I suspect that this means the readings show that oil temps with track use are getting close to 260F operating temp at their peak/max - pretty consistent with my SPA gauge readings. And shouldn't this make obvious that the 40w or even 50w helps for track use then?
You would think so. But like the
last oil thread revealed, their is always going to be a subset of people that swear on the bible that the Honda owners manual knows best. They will proclaim the general purpose 10W30 rating is the shizzat for tracking/racing, because quite frankly that's what they want to believe, and they will in turn shop around until they get the answer they want to hear.
I partially have to disagree
Changing the cold viscosity from 15 to 10 or 5 I fully agree, however changing the warm viscosity to 30 I completely disagree, espec when the car is occasionally tracked.

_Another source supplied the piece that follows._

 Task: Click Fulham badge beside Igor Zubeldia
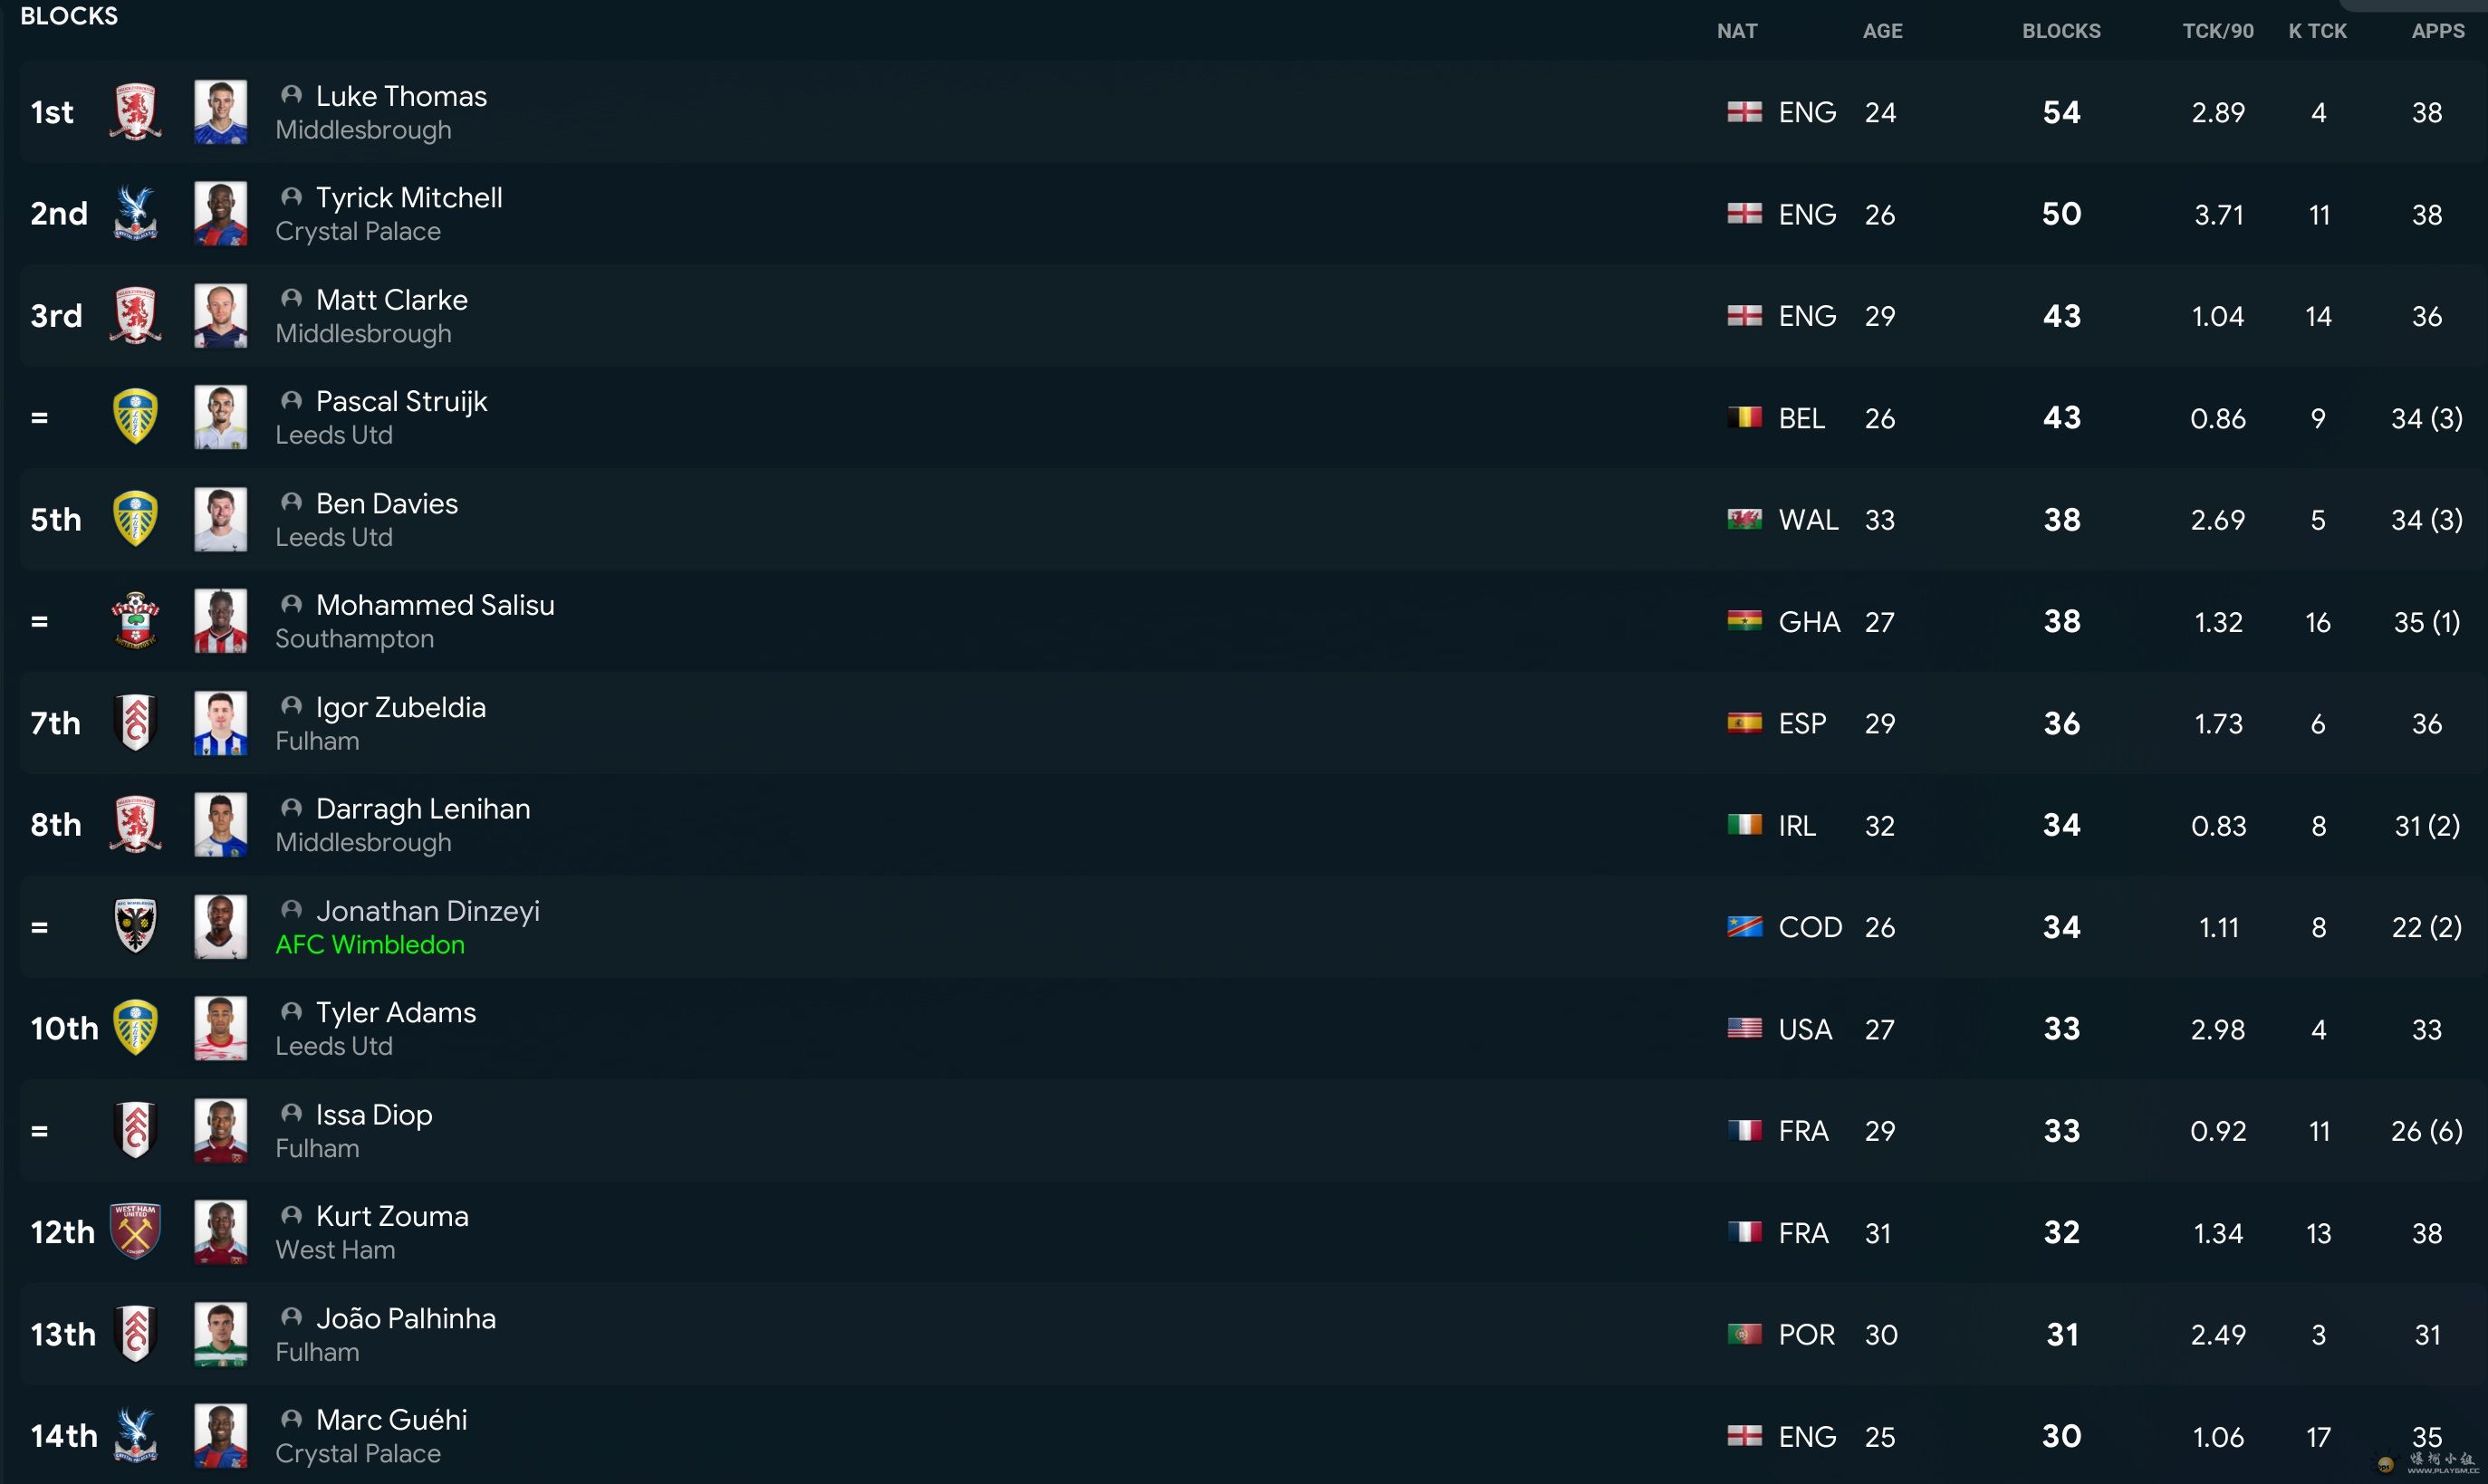click(135, 723)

I would never go lower than 40.
I agree. Let's consider some real logs. Consider the chart below. Here is what I consider to be a typical scenario. Early morning, about 12 laps or 20 minutes here. Ambient at 59 degrees, the high was only 70 degrees on
June 14th. Pushing the car around decently. Consider this- with the Accusump, 8 quarts total system capacity, and various other misc cooling mods on my race car (which the average DE day enthusiast probably doesn't have on their sports car.... ducted hoods, NACA ducts, insulation, modified cooling system, gutted trunk, etc...) we are already looking at ~240 some odd degrees.
Now, per the
SAE standard, an oil is considered to be a 30 weight in the range of 9.30-12.49 cST at 100C.

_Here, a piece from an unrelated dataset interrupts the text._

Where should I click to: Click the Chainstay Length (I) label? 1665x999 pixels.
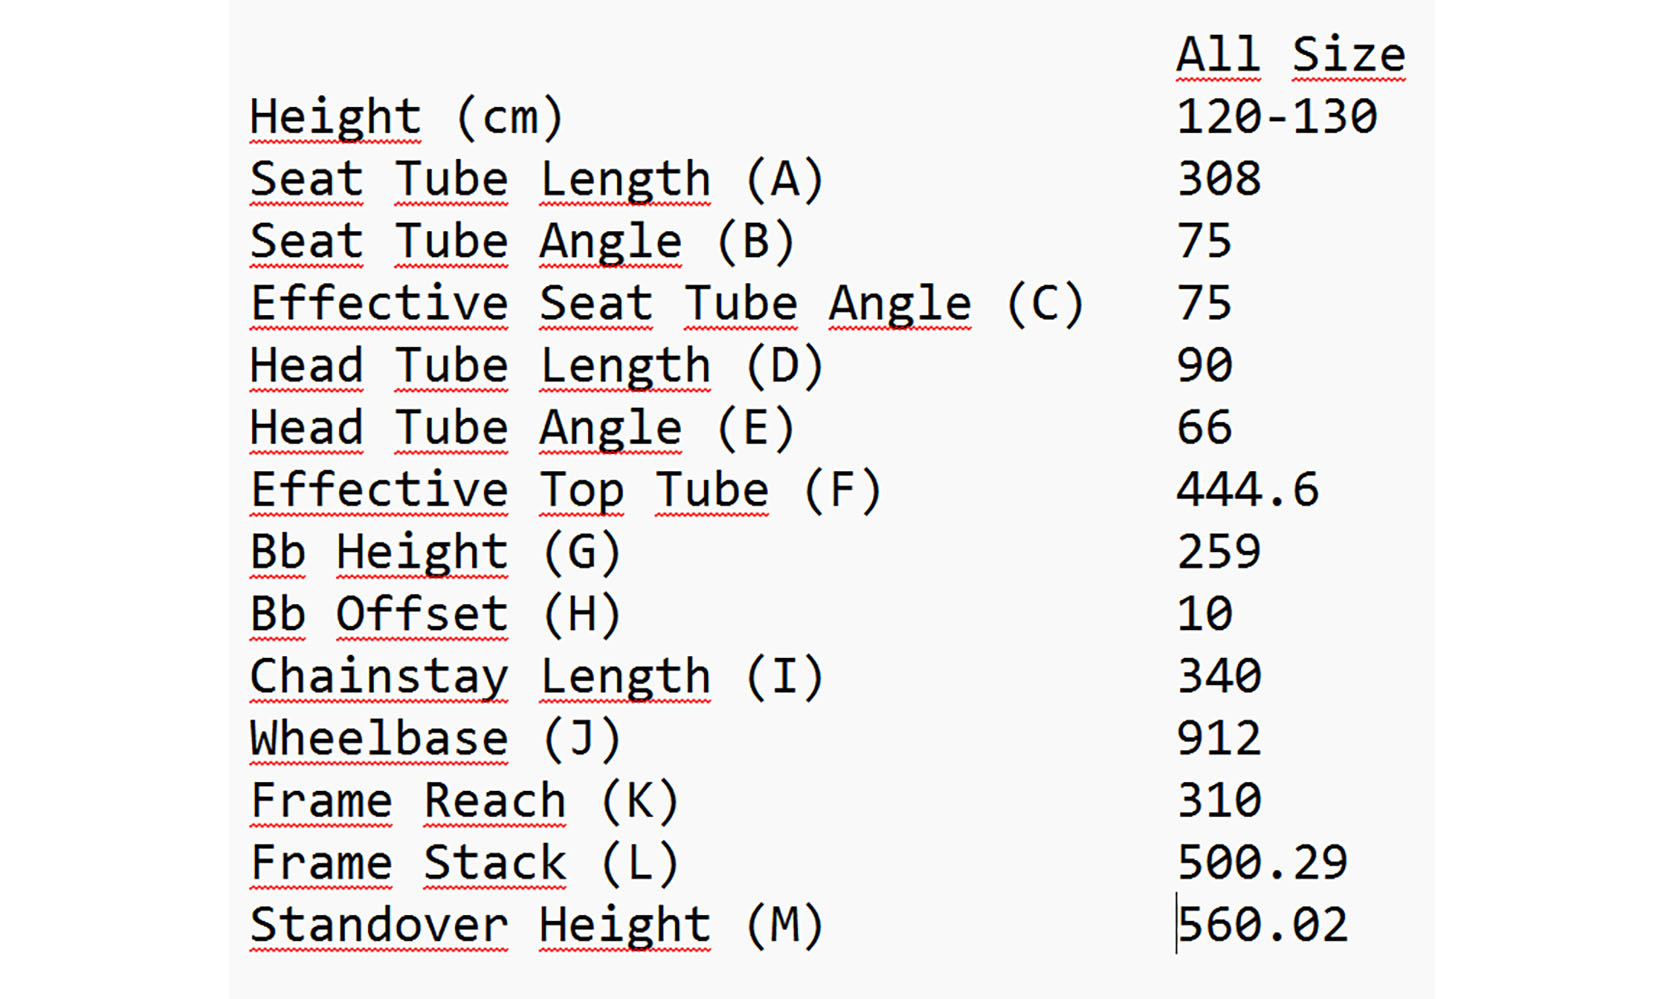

M1 5 or 10W30 has a spec rating of 10-11.3 - so their 5W30 is right about in the middle, so we'll use that.
Plug the numbers in, and at the peak recorded operating temp of 246 degrees, the M1 5W30 would really have an effective viscosity of 7.3 cST to protect your vital engine parts. In short, even in this modest case study, the M1 5W30 would have thinned-out to an effective 20 weight during operation.
Another data point. Let's raise the bar a notch. What can a warm summer mid-afternoon look like even just dolling around? Well, it was 84 degrees peak on
May 17th at the time this evening log was taken (it's probably that by breakfast for many of you in the desert). The large dips/spikes coincide with HPDE traffic as I get no air flow to my pan when I am off-pace. However, note that after about lap 1 this chart pretty much begins where the last peaked off in terms of average temps; even despite the fact that I wasn't racing. Another interesting point to this chart- you can be harder on your equipment and drive slower.

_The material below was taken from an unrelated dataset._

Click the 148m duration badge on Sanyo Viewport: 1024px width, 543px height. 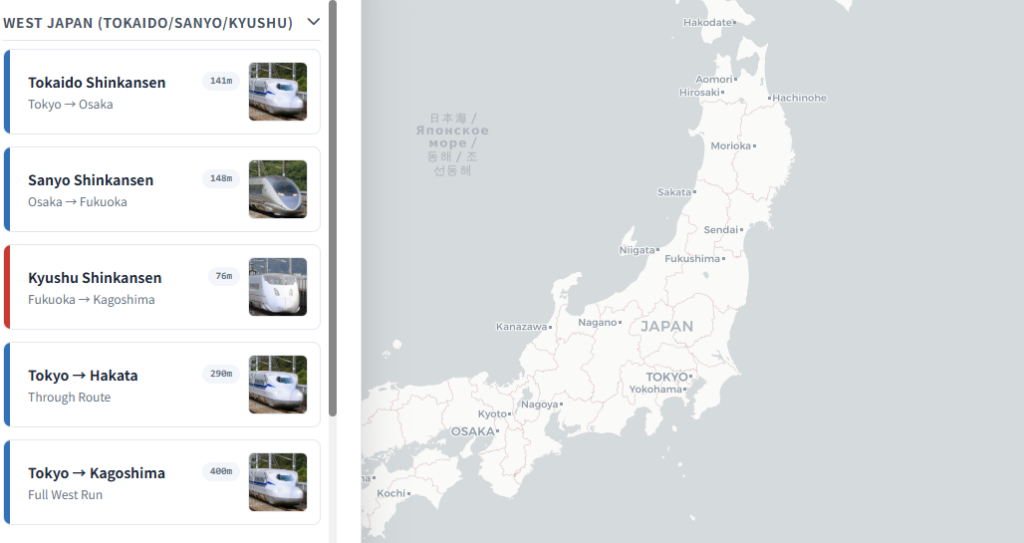click(221, 179)
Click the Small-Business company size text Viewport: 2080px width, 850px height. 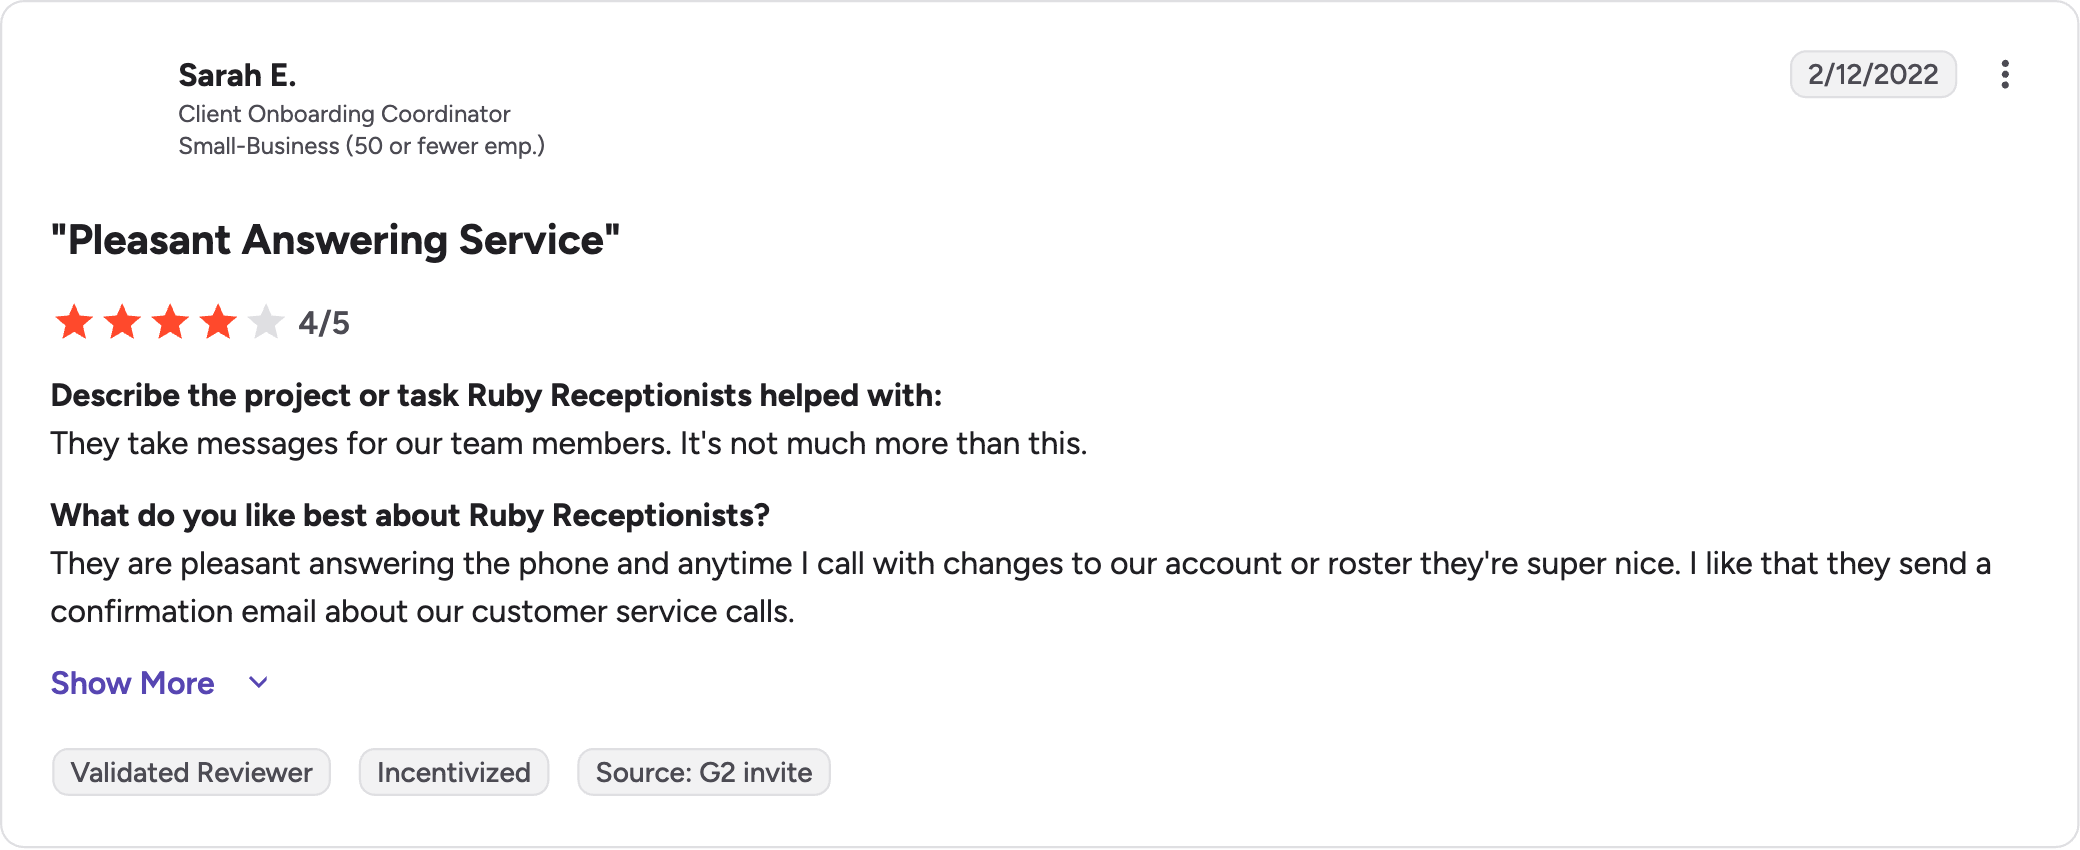coord(361,146)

Do the math. Given the same M1 5/10W30 weight product, about 4.7-5.5 cST, so it would have thinned out to a 10 operating weight at this point! Good thing I don't have that in there!
So I think this all begs the question... what does worse case look like? Remember, I have very mild conditions in my region. What happens when you are racing for 40 minutes in 105F? What happens if it is really hot and you decide to run two sessions back to back, scrub an outlap, sit idling in the hot pits, or check yourself into a 24hr Enduro?
My experience, 265 is not in anyway uncommon for a probe in a
stock NSX pan. That is consistent with other people's experience. Even with the thicker oil, you are going to be nestled at the upper allowable limit. If your cooling system is not performing ideally, if it creeps hotter, if you are nose to tail and not getting enough airflow across your radiator, if you are just slow and reving it up all the time, if you are running rich..... and you have thinned the hell out of a 30W... your charts are going to look a lot worse than mine as it shears, and 160C / 320F is possible at which point you are going to basically be running a 0 weight oil through your engine and seriously compromising your protection. Maybe time to look at that HTHS rating? That's what NA looks like.
For you FI guys, think about the heat. Why do you think Rob Morrison had like $5,000 into his cooling system in his supercharged NSX? You think RTR went by the factory manual? Hell no. Before I go FI, I plan to add a crap ton of supporting mods before cramming in 35% more air and fuel in each cylinder.
Conclusions- Given any significant, sustained track/race usage, forget the owners manual knows what fill is best here. While the manufacturers intended operating viscosity is correct and what you want - the specified weight spec is simply not intended for the operating temps customarily encounted during tracking/racing. Leave the general purpose 30 weight A1 oils for the blvd. where they belong. What matters with weight is the viscosity at the actual operating temps on course. Do consider the HTHS rating.